Witnesses returning to Germany from the "zones of
operation" told what they had seen. Loesener reported:
"Just before Christmas, the Government
Adviser Feldscher came to see me in my office and related to me what had been
told him the evening before by a person worthy of confidence, an eye witness,
on the massacre near Riga of German Jews, primarily Berliners. It was so
frightful that I shall omit the details here. It is the first time that I
learnt that my worst fears concerning the fate of the deportees had been
confirmed or, more exactly, exceeded... I reported to Stuckart (Secretary of
State at the Ministry of the Interior) what I had learnt... Stuckart began by
retorting: "Don't you know that these things are done by supreme order?"

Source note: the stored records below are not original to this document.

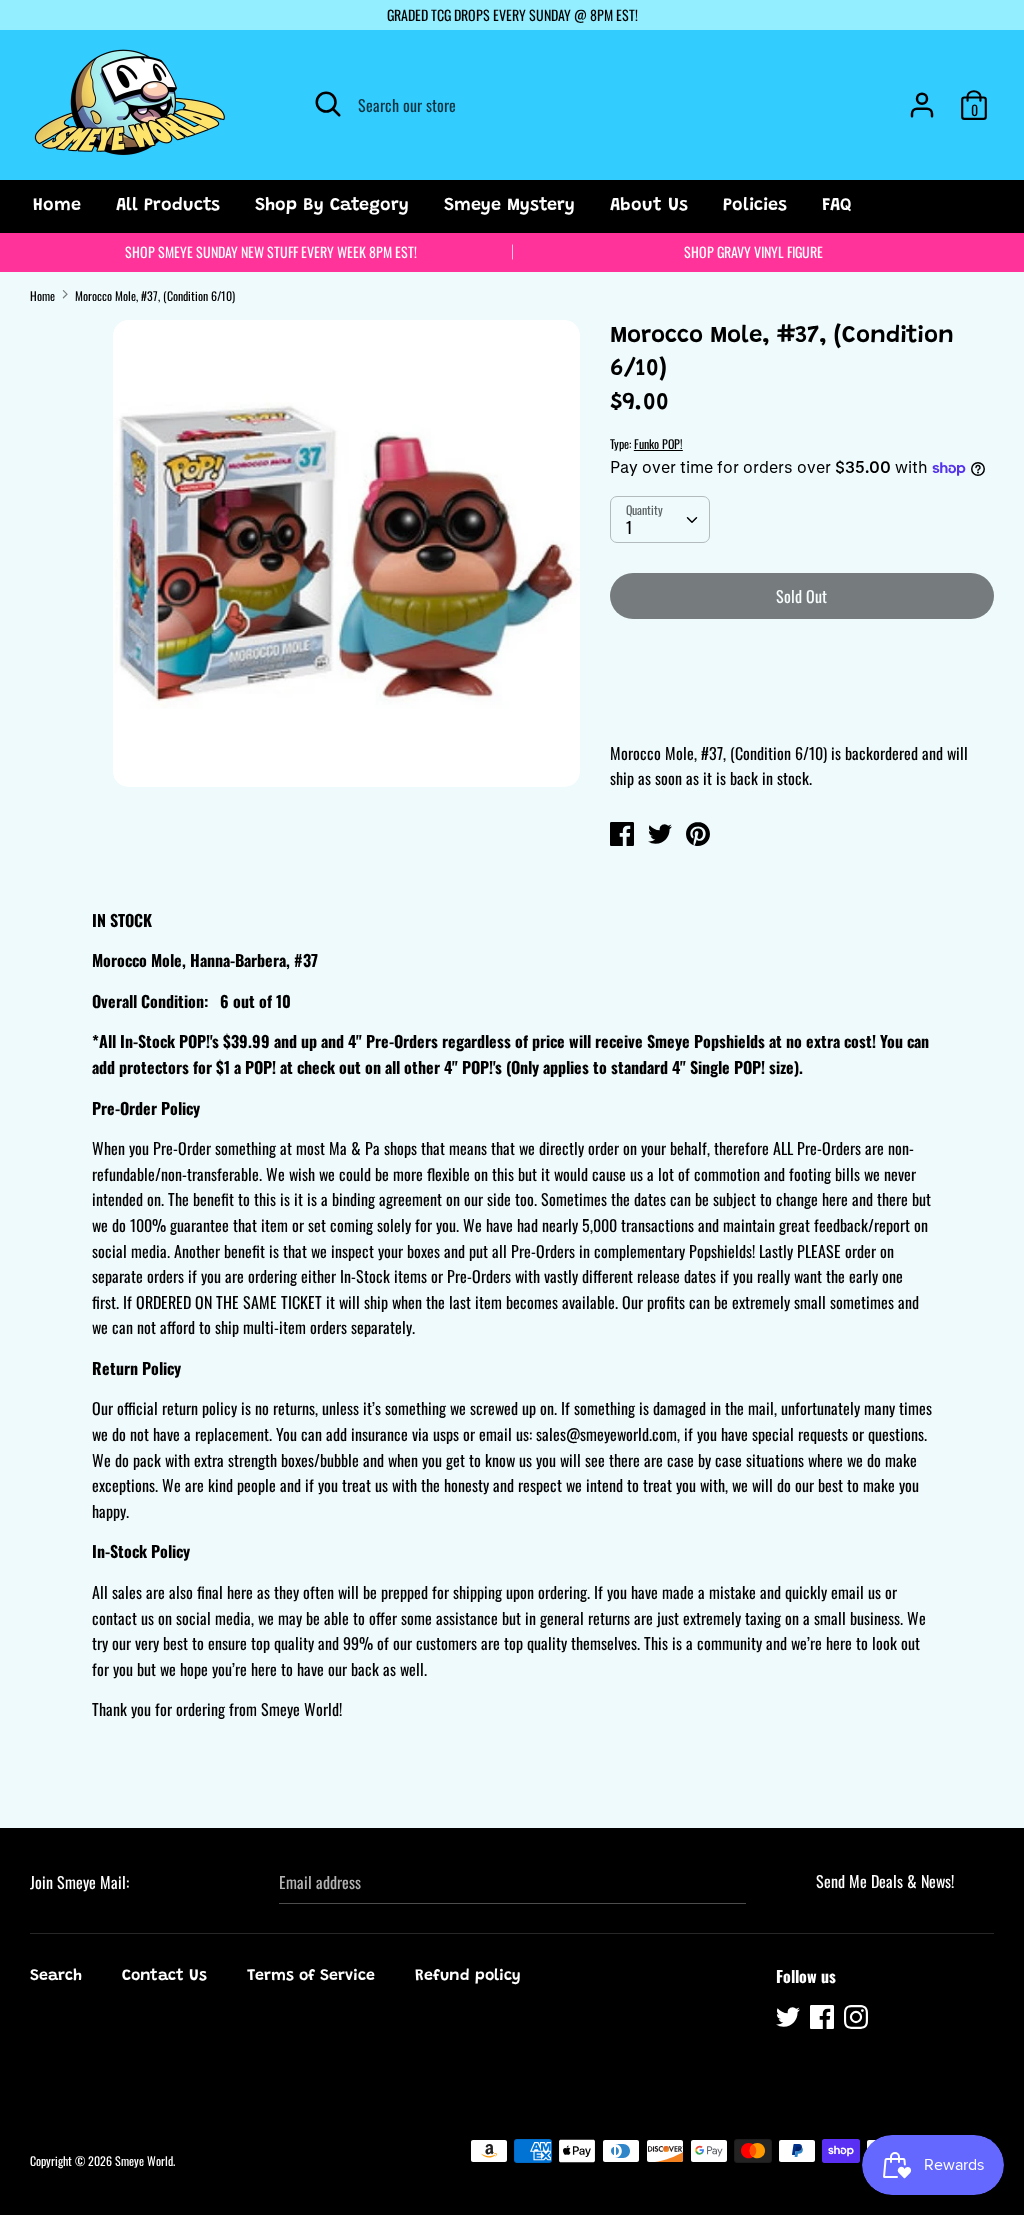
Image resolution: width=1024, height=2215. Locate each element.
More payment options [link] (801, 704)
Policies (755, 206)
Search (56, 1976)
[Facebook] (824, 2020)
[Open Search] (328, 104)
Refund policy (468, 1976)
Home (57, 206)
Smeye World (144, 2160)
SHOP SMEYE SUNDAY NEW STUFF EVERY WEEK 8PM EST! (271, 251)
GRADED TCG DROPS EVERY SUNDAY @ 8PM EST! (512, 14)
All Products (168, 206)
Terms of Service (311, 1976)
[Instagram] (858, 2020)
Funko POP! (658, 443)
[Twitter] (790, 2020)
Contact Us (164, 1976)
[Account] (922, 97)
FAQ (837, 206)
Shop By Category (332, 206)
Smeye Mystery (509, 206)
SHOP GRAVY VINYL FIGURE (753, 251)
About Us (649, 206)
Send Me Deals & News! (885, 1881)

There were convoys which were immediately liquidated in their
entirety. For others, the deportees were in part packed into ghettos whose
populations were sporadically subjected to liquidation operations. The number
of Jews of the Reich and the Protectorate who survived this regime was minimal.
The uncertainty which until October 1941 characterized the orders of
Hitler for the "final solution" suggests that Himmler and Heydrich, announcing
the Order of the Führer to Globocnik, Eichmann and Hoess in the summer of
1941, went beyond the explicit determination of Hitler's will (it was still
only the order to prepare, not to already execute the operation). In his
diatribes against the Jews, Hitler made known that he wished to give them over
to extermination. He did this in public as well as in private or during work
sessions. Himmler and Heydrich drew their own conclusions and prepared measures
which they considered justified on the basis of what they heard from "their
Führer." Before proceeding with the operation, they had Hitler adopt the
measures envisaged. He expressed his agreement and stood by it.
been stated above that according to Globocnik, his special mission
(extermination of the Polish Jews) required a written authorization from
Heydrich or, if not from the latter, from Himmler or Muller, several months
after the beginning of the extermination. The operation concerning the
euthanasia of the incurably ill, which was ordered in September 1939, was
something else again. A written order of September 1, 1939, signed by Hitler
(PS-630) gave Bouhler of the Party Chancellery, and Doctor Brandt, the
responsibility of organizing and directing this action. Nothing of this nature
appears in the "final solution."
However, a consideration of the
mission of Globocnik in the execution of the latter reveals that the
Chancellery of the Party did indeed collaborate with him in this mission: it
provided him with the specialists in gas chambers trained during the operation
"Euthanasia." Brack, to whom Bouhler had entrusted the gassing of the
incurables (operation stopped in August 1941), wrote on June 23, 1942 (NO-205),
to Himmler: (122)
"Following the order of the Reichsleiter
Bouhler, I have already, since some time ago, put my men at the disposition of
the Brigadeführer Globocnik for the accomplishment of his special mission.
Following a new request from him, I have given him still more personnel..."
There was thus an agreement of principle granted by Hitler.